» INSTRUCTIONS TO FOLLOW: Among the lines below, output only those between the line holding "The width and" and the line holding "This screenshot has width=1114, height=995.", inclusive, exactly as written and with no pictures.

» Dataset records:
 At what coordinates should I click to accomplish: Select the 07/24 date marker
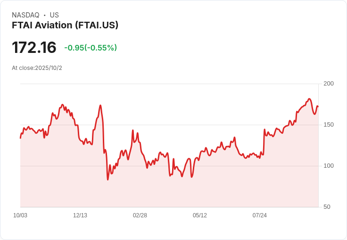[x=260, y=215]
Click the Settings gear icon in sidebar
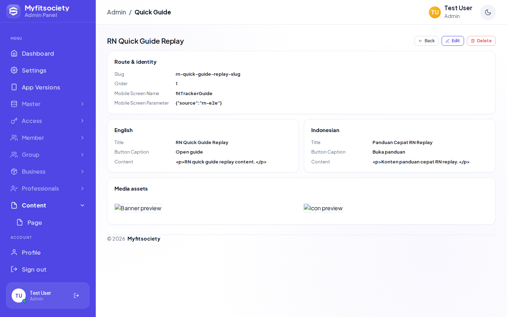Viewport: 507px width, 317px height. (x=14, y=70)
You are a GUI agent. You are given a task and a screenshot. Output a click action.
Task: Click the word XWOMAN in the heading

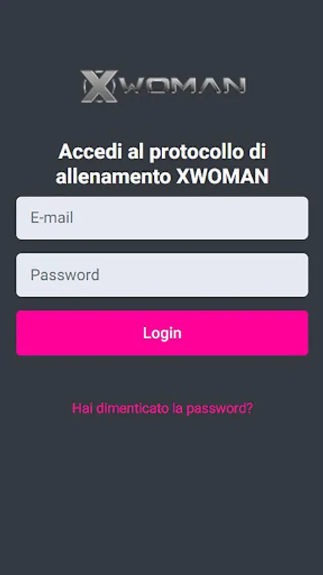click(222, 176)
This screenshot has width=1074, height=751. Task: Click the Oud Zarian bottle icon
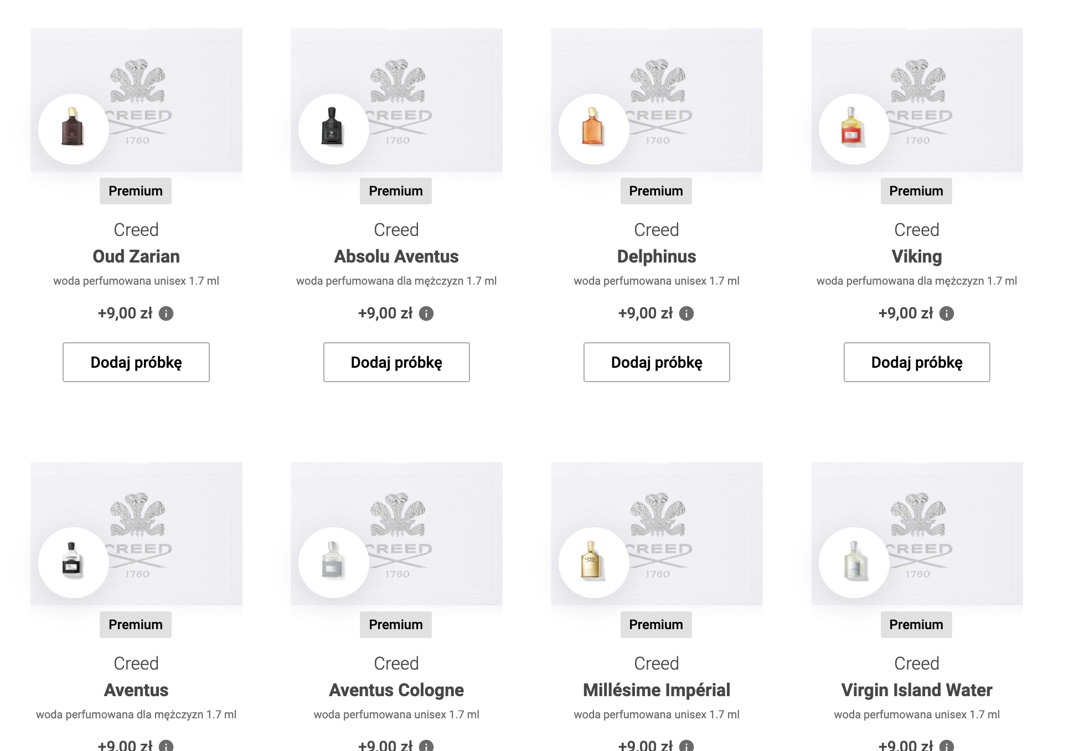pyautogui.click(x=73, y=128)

---

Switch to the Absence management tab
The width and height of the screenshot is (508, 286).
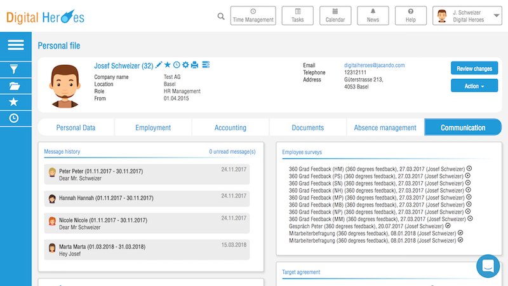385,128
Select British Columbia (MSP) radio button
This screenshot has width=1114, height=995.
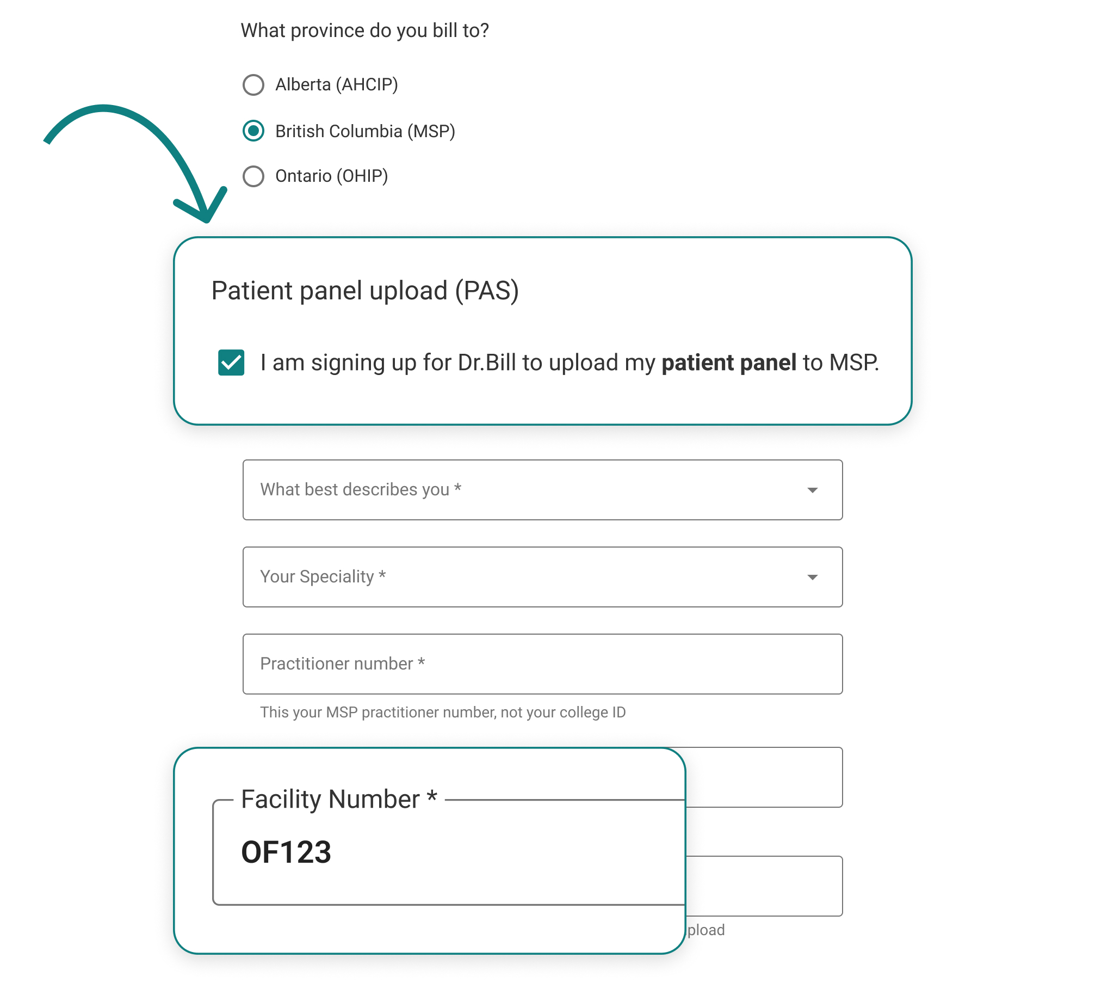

» EXERCISE SOLUTION:
The width and height of the screenshot is (508, 286).
385,128
Select British Columbia (MSP) radio button
This screenshot has width=1114, height=995.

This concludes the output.